El rubro que más impulsa la utilización de tarjetas de crédito es el de alimentos, que representa el 58% de las compras financiadas. El uso de crédito para adquirir alimentos ha desplazado a otros consumos, como indumentaria (15%) y combustibles (11%), lo que evidencia una transformación profunda en las prioridades de consumo de los hogares.

La utilización de tarjetas de crédito bancarias y no bancarias como fuente de financiamiento principal asciende al 30,5%, con un crecimiento de cinco puntos porcentuales respecto al mismo período del año anterior. En contrapartida, las financieras y prestamistas tradicionales mostraron una caída en su participación, lo que podría estar vinculado a restricciones de acceso o mayor desconfianza por parte de los consumidores.



Aumento de la deuda circular

Una porción significativa de los compromisos bancarios actuales deriva de la refinanciación de tarjetas de crédito (34%). Este mecanismo refuerza el fenómeno de la deuda circular, donde se solicitan nuevos créditos para saldar pasivos anteriores, generando un ciclo difícil de romper. Por su parte, los préstamos personales explican el 19% del endeudamiento, los créditos prendarios el 14% y los hipotecarios apenas el 6%.

Este patrón se traduce en una mayor fragmentación del endeudamiento: el 65% de las familias posee entre dos y tres compromisos activos, el 12% más de tres, y solo el 23% mantiene una sola deuda. Estos datos marcan un incremento de cuatro puntos porcentuales en el segmento de hogares con más de tres deudas respecto al año anterior.



Más del 75% de las deudas están en mora

El deterioro financiero se refleja también en la alta morosidad. El 76% de las deudas presentan retrasos en el pago, ya sea en instancia simple o judicial. En la comparación interanual, los casos judicializados aumentaron en seis puntos porcentuales, lo que sugiere un agravamiento de la situación económica de los deudores.

Este nivel de morosidad indica que una gran proporción de familias no solo dependen del crédito para sobrevivir, sino que además no logran cumplir con los pagos pactados, alimentando un ciclo de crisis financiera doméstica que se profundiza.



El crédito como herramienta de subsistencia

El uso del crédito ha dejado de ser una opción de consumo diferido o inversión para transformarse en un instrumento de subsistencia cotidiana.
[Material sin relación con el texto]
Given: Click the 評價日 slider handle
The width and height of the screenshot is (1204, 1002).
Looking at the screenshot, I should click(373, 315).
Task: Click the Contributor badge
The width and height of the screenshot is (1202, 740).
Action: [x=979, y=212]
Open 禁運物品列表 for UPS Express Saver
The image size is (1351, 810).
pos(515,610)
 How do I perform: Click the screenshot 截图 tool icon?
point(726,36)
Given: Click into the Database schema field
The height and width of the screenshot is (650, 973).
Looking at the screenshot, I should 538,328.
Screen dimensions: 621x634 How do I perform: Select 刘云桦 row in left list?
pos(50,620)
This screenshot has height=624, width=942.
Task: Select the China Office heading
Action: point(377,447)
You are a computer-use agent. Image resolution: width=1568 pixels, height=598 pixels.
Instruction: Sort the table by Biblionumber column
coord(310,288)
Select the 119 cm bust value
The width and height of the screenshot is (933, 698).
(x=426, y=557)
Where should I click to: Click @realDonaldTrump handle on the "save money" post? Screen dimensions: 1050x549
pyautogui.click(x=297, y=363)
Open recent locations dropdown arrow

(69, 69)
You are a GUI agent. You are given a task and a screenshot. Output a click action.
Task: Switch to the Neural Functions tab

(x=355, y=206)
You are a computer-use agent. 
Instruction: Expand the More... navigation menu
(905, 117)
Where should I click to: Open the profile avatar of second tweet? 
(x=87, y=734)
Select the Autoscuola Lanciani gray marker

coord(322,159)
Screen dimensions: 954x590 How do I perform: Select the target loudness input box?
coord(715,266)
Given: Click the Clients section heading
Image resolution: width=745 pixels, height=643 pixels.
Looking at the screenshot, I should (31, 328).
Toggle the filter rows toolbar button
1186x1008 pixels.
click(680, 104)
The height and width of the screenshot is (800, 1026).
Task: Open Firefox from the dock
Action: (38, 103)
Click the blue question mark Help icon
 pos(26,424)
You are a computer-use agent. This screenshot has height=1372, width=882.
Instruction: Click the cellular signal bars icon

La creciente proporción de ingresos destinados a saldar deudas es otra señal del peso que esta realidad tiene en la economía hogareña: el 56% de las familias destina entre el 40% y el 60% o más de sus ingresos mensuales al pago de compromisos financieros.

El informe del IETSE destaca que esta dinámica ha dejado de estar vinculada exclusivamente a coyunturas temporales. Se trata de un fenómeno estructural, donde el crédito, lejos de representar una herramienta de desarrollo, se convierte en el único medio de acceso a bienes esenciales, con consecuencias que comprometen la estabilidad económica y social a largo plazo.